WHAT YOU WILL DO: Return each line of the records holding the string "agent".

INFORMATION START

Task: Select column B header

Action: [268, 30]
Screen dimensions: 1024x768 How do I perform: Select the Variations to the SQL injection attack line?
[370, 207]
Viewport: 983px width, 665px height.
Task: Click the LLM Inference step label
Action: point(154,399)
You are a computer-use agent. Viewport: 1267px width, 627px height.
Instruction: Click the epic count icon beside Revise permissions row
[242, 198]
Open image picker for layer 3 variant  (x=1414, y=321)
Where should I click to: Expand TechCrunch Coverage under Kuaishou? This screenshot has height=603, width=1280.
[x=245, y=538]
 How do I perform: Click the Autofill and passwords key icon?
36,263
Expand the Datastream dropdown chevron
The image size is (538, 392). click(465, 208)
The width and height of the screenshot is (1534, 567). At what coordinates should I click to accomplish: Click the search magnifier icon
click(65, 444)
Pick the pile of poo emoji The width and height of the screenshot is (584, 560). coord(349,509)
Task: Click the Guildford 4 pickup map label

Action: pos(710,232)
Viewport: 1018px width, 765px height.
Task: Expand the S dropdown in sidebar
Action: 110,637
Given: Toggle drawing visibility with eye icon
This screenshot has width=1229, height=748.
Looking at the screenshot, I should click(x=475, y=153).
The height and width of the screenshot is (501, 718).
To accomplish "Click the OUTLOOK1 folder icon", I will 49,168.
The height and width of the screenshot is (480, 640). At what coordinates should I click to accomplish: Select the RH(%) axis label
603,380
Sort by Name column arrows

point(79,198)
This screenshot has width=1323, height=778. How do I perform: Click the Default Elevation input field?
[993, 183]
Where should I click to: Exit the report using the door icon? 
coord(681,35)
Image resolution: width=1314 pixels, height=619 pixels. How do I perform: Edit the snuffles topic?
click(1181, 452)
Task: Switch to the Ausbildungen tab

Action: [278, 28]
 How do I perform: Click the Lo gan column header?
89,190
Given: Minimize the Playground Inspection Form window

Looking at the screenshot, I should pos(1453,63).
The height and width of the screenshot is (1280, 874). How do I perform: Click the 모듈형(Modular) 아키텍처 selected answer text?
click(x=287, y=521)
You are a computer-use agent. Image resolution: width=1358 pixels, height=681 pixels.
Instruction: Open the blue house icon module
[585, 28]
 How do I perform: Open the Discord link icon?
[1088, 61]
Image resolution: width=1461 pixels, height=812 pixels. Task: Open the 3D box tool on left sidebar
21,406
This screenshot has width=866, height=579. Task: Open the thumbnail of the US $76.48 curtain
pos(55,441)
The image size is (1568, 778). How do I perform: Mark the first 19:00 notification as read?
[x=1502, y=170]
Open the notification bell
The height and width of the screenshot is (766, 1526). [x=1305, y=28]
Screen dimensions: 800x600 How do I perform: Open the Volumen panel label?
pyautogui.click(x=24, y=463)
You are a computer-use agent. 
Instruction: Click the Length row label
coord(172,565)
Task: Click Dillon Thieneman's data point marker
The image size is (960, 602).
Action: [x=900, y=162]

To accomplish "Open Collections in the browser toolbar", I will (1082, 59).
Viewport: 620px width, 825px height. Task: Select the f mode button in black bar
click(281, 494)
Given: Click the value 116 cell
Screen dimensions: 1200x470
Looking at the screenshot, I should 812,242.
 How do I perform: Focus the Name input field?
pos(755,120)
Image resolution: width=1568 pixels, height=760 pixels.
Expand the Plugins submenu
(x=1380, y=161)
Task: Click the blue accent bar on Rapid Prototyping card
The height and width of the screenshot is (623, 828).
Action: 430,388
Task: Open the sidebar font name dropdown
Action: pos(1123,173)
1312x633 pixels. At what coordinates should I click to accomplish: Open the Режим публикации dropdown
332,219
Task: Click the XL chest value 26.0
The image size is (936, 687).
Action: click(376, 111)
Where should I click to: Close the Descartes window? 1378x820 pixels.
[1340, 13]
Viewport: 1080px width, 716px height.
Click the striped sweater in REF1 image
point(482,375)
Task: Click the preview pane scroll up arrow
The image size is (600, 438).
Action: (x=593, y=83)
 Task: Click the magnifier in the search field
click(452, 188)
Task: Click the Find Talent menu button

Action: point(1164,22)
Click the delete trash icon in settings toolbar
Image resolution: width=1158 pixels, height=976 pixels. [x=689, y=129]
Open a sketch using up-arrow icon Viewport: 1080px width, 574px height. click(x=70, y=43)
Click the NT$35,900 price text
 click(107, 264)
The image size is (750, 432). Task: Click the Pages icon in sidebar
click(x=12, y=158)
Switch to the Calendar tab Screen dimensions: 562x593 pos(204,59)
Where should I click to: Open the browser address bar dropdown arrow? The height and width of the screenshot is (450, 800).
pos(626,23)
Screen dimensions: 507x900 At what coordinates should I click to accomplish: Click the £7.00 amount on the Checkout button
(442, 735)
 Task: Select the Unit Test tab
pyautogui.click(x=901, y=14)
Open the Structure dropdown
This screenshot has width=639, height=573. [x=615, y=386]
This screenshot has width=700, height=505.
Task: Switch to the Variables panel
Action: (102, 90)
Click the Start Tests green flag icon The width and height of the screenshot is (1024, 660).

INFORMATION END

EXERCISE RESULT:
You are a computer-use agent. Viewport: 1267px width, 627px height.
You are a computer-use agent. Image resolution: width=1358 pixels, height=681 pixels.
You are a computer-use agent. 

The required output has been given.